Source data

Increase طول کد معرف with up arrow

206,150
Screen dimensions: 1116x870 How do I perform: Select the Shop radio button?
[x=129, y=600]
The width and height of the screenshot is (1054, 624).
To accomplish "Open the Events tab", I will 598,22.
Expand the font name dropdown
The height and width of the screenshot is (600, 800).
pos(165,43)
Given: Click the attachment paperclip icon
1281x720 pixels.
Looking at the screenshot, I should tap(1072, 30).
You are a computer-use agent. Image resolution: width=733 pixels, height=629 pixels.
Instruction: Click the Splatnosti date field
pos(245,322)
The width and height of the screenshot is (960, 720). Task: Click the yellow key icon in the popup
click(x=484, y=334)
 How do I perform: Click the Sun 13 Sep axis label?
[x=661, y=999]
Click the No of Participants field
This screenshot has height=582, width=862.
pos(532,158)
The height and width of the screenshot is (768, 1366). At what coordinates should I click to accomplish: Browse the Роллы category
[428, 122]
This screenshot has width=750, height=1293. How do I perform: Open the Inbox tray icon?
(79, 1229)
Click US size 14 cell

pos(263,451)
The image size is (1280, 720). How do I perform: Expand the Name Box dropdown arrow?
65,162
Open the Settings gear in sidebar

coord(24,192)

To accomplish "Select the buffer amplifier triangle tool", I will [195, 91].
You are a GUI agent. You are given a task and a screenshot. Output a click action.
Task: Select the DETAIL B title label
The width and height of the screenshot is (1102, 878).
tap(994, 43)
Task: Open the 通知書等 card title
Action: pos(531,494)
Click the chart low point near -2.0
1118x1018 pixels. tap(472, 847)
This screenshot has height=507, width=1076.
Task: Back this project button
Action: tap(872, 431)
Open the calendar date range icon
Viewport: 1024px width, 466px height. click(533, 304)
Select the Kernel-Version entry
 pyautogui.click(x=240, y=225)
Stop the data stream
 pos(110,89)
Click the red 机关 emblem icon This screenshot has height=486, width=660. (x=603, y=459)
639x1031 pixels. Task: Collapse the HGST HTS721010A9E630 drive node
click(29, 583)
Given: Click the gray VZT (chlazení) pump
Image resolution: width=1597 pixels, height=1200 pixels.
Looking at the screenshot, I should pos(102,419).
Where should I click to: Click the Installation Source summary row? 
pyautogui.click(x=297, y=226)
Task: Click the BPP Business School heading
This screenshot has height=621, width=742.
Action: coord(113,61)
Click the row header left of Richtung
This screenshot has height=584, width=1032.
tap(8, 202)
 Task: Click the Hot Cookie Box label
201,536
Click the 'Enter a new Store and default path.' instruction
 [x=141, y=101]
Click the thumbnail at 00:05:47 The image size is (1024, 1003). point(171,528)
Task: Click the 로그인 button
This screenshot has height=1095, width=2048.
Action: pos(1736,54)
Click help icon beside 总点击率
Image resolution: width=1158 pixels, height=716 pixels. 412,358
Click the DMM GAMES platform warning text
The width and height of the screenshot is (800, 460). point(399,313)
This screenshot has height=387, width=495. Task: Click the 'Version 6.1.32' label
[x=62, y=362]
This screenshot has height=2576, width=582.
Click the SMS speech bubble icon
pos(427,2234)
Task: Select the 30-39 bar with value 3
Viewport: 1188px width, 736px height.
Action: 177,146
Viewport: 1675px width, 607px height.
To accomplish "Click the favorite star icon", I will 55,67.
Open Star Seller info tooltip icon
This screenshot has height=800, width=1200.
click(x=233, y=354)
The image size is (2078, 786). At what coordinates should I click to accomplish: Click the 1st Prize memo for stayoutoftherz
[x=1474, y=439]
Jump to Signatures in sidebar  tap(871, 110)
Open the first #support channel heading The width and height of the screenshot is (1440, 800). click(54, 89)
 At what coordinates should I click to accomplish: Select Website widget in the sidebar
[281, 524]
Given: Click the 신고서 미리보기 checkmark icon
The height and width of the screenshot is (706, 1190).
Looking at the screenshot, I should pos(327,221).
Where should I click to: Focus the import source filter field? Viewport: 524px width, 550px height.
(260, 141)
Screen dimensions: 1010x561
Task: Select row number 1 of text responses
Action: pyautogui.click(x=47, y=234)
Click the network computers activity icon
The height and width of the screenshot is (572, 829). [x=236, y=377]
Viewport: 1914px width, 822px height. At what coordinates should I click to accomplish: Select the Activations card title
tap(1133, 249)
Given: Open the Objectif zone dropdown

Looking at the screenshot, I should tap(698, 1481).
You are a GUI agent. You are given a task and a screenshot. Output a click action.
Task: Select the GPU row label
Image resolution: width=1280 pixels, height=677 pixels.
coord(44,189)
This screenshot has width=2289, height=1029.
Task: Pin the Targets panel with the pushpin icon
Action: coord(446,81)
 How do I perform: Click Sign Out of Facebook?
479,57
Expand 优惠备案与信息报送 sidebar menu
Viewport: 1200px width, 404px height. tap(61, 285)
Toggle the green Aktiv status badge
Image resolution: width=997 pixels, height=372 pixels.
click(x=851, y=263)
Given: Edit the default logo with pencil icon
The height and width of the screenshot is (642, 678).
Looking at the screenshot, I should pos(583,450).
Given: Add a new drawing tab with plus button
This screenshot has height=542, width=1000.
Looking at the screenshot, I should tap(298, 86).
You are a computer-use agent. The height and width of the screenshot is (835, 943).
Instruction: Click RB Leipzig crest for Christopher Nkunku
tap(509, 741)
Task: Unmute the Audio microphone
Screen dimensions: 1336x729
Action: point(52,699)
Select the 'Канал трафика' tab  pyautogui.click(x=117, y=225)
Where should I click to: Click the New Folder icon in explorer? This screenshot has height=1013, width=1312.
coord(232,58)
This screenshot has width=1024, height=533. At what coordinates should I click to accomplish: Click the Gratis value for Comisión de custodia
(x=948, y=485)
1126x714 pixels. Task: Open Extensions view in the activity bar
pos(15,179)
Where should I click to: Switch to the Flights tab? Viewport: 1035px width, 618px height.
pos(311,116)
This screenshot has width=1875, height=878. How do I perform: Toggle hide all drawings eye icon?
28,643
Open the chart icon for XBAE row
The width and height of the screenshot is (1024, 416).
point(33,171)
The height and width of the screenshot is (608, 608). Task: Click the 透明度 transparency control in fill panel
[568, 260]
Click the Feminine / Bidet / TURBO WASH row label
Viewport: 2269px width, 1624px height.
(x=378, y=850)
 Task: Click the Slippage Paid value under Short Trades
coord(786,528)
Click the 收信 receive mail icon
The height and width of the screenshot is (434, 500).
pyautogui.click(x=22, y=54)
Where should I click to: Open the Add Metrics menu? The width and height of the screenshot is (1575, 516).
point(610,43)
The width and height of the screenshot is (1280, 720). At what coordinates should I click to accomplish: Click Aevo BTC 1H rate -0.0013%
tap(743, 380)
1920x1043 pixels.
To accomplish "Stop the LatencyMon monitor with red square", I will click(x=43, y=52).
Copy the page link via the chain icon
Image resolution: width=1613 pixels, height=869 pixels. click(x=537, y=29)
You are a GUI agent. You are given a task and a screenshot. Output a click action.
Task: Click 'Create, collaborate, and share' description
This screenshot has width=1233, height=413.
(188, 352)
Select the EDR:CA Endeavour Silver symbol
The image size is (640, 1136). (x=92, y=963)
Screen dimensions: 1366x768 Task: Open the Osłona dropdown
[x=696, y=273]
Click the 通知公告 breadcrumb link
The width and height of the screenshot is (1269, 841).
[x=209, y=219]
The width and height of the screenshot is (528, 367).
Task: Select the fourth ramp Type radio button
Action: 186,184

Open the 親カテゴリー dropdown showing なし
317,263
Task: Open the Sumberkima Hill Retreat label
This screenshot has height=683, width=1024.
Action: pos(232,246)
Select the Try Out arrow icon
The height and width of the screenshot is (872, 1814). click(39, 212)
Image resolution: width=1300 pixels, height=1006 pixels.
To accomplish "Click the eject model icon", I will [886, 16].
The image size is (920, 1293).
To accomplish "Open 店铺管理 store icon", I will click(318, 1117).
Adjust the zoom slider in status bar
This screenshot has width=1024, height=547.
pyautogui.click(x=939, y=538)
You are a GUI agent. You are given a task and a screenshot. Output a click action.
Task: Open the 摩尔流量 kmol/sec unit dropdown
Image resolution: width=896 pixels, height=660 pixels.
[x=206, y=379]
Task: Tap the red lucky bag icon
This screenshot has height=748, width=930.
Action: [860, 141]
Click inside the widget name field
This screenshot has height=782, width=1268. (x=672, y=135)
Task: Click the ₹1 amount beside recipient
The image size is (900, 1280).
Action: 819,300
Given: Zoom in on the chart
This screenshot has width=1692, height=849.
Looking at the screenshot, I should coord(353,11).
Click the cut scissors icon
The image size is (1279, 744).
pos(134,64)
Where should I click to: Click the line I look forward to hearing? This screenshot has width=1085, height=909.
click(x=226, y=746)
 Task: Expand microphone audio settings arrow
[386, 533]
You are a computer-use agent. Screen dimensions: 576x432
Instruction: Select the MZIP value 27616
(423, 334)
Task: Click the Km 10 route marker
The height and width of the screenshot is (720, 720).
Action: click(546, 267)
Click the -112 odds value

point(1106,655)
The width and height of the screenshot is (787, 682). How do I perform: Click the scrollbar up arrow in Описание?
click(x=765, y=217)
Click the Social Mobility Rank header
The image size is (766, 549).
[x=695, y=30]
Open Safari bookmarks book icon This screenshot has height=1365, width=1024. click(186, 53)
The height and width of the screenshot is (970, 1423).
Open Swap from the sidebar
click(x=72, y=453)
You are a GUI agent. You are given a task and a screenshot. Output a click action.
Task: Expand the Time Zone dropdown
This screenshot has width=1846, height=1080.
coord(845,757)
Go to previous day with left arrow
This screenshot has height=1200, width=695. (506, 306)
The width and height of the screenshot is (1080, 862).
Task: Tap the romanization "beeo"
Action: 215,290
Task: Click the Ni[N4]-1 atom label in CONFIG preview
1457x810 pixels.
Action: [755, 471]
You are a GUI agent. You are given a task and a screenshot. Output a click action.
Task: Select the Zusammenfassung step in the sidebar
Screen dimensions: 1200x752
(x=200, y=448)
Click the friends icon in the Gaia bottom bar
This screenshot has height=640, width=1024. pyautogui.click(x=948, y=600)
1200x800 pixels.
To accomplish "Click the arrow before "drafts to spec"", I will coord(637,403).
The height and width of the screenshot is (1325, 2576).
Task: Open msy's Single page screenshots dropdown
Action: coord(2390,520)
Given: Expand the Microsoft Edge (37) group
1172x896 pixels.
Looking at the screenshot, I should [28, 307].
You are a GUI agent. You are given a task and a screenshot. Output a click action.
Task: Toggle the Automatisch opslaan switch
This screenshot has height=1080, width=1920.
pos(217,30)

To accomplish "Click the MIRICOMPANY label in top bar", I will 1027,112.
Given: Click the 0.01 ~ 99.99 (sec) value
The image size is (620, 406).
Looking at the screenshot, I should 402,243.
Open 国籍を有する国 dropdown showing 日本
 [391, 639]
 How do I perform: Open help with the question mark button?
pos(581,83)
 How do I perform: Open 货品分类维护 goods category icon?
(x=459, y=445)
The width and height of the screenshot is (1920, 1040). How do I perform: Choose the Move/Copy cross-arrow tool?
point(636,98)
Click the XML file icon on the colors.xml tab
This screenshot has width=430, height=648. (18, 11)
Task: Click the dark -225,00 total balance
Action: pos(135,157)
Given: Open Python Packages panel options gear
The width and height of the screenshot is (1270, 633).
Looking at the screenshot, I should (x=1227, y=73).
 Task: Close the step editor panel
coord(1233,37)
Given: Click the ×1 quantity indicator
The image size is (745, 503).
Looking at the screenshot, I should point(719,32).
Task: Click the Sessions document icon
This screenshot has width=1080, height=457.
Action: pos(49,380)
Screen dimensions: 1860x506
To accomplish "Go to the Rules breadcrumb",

--- TASK BRIEF ---
Count how many lines in the data contain the word "breadcrumb". Reply with that number only.

--- RESULT OF THE TASK ---
2